Выезжать решили ранним утром, когда город и большинство его обитателей еще будут спать сладким сном. Воевода пообещал приказать страже, чтобы те отворили ворота по первому требованию княжих слуг. После обеда все москвичи, за исключением Андрея, отправились верхом в Городищенскую церковь. Отец Аввакум согласился благословить их короткой службой. Белокаменный храм был пуст, эхо молитв игумена многократно отражалось от сводов. Подавленные величием каменного здания, ратники стояли лицом к алтарной стене и истово молились. Потом перешли под благословение. Покинув прохладу храма, вышли на мощенную плитами предвратную площадку. Архип не удержался и поинтересовался, указывая на один из настенных барельефов:

– Поясни, отче, что сие за зверь дивный есть? Никогда о таком не слыхивал!

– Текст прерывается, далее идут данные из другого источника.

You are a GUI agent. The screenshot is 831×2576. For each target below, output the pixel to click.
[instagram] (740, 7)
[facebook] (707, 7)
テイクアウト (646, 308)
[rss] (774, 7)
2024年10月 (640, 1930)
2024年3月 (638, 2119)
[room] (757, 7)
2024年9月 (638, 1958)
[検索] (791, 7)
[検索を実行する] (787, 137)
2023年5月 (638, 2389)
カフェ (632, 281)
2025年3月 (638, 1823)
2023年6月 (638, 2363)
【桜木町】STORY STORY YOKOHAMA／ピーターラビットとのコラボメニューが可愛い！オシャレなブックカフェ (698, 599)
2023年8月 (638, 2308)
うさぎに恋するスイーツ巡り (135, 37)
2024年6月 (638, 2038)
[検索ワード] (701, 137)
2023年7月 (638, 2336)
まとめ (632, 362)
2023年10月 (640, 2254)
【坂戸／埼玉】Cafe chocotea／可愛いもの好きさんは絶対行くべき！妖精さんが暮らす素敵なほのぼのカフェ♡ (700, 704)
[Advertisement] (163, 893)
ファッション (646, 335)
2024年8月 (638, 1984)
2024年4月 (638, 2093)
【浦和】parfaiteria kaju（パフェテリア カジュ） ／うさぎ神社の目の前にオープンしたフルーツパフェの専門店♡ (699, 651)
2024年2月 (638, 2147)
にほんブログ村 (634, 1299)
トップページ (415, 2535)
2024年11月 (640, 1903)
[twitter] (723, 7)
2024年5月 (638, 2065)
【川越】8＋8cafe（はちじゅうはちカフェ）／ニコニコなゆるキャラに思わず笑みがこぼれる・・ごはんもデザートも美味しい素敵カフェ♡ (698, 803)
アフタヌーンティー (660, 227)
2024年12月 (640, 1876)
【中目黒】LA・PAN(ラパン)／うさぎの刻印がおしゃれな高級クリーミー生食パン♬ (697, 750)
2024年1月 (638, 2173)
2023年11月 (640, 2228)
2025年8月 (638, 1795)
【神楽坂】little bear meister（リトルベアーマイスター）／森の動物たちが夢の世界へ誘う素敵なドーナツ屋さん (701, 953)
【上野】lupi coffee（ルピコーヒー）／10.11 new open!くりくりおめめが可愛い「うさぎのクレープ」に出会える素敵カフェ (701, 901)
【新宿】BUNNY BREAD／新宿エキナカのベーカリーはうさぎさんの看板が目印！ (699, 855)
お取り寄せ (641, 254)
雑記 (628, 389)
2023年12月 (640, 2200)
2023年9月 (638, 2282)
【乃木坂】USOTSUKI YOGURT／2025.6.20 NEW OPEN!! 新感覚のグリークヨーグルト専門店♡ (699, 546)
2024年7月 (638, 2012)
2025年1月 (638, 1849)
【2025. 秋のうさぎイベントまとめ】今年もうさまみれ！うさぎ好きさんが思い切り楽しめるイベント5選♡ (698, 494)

На большой прямоугольной доске резцом резчика было изображено чудовище с львиным туловищем, головою петуха, толстым языком и змеиным хвостом [5] .

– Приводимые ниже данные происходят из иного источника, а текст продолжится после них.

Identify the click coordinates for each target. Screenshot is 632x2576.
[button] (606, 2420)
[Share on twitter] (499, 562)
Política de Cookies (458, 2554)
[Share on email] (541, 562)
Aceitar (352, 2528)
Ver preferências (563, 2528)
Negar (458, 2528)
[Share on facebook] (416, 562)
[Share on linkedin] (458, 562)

– Сие есть Василиск, обитающий далеко на Востоке.

– А эти тоже оттуда? Впервой вижу, чтоб сразу два хвоста у одной животины росли. И рога дивно большие… [6]

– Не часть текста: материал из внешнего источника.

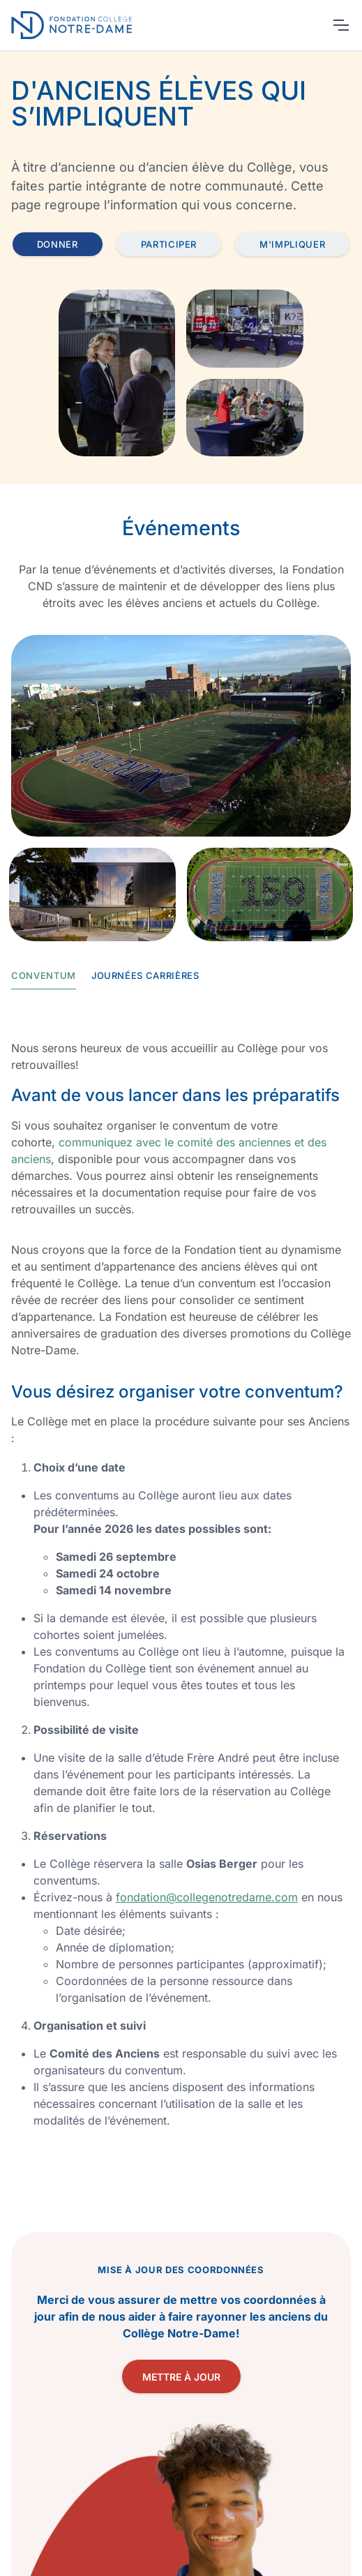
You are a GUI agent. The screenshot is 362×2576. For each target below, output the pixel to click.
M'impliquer (292, 244)
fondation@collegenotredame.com (207, 1897)
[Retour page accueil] (74, 25)
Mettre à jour (181, 2377)
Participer (169, 244)
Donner (57, 244)
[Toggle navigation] (340, 25)
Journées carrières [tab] (145, 975)
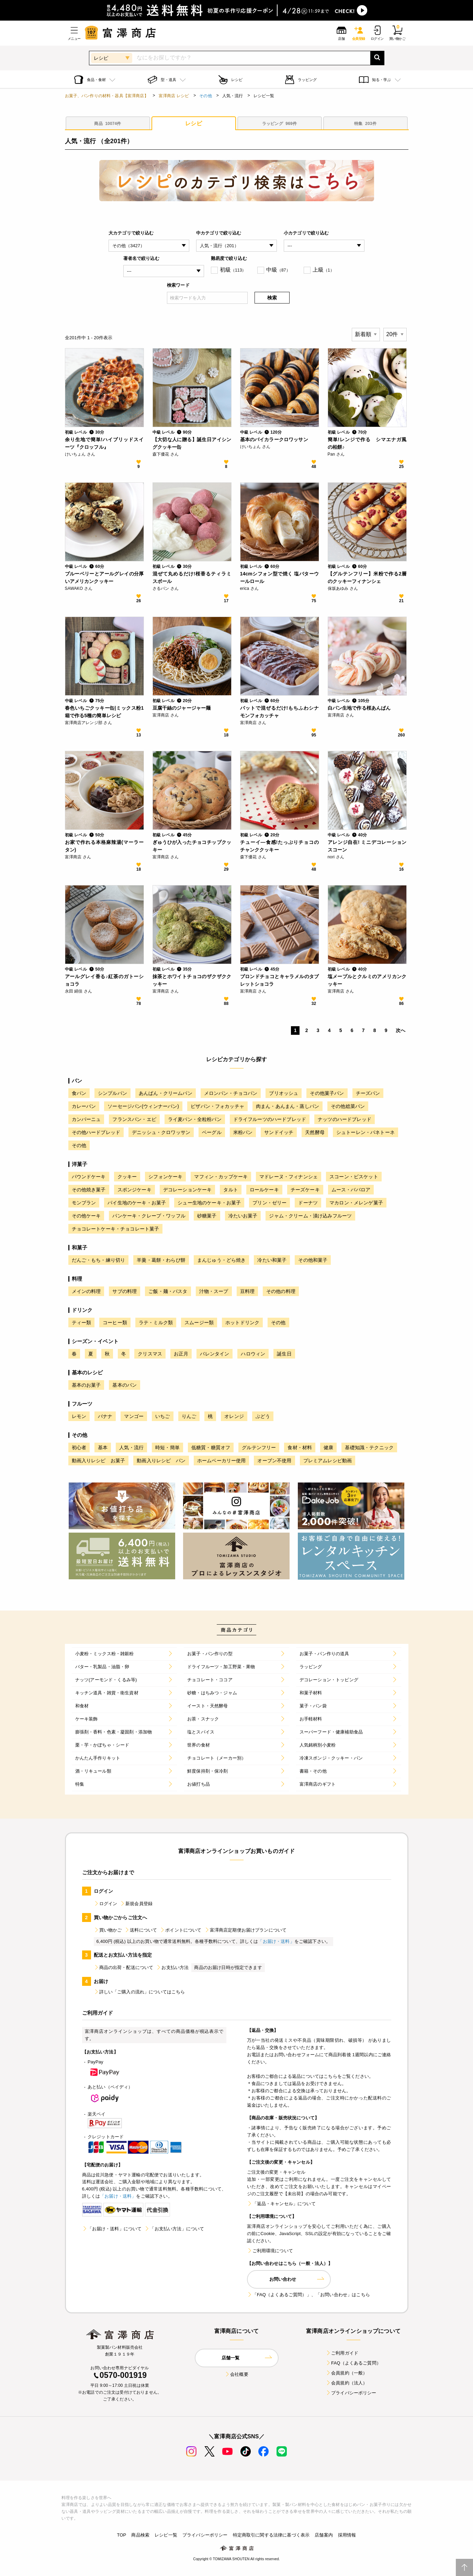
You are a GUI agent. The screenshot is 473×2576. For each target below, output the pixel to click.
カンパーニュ (86, 1119)
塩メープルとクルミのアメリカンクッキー (367, 980)
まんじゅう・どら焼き (221, 1260)
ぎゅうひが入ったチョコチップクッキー (192, 845)
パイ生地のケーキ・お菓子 (137, 1202)
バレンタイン (214, 1353)
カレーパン (84, 1106)
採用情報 (347, 2535)
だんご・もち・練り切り (98, 1260)
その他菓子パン (327, 1093)
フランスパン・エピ (134, 1119)
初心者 (79, 1447)
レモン (79, 1416)
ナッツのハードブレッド (344, 1119)
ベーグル (212, 1132)
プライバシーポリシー (351, 2392)
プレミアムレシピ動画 (327, 1460)
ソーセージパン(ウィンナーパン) (143, 1106)
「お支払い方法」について (174, 2228)
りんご (189, 1416)
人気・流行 (131, 1447)
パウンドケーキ (89, 1176)
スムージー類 (199, 1322)
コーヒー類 (115, 1322)
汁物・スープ (213, 1291)
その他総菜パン (348, 1106)
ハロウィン (253, 1353)
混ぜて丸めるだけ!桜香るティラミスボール (192, 577)
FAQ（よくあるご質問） (353, 2363)
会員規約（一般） (346, 2372)
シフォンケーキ (165, 1176)
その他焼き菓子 (89, 1189)
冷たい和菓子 (271, 1260)
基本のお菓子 (86, 1385)
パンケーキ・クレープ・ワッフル (148, 1215)
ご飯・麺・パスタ (167, 1291)
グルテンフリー (259, 1447)
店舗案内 (324, 2535)
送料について (140, 1930)
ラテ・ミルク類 (156, 1322)
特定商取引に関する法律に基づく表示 (271, 2535)
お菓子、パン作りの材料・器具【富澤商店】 (106, 95)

– Это индрики, звери, обитавшие и в наших местах задолго до пришествия на Землю Спасителя. Ростом оные были две сажени, кости их до сих дней из песчаных обрывов Оки-матушки порой вымывает.

Архип недоверчиво улыбнулся, перекрестился и поспешил вслед уже тронувшим коней спутникам.

Ранним утром скрип окованных листовым железом дубовых крепостных ворот проводил десяток русичей в дальнюю дорогу на юг…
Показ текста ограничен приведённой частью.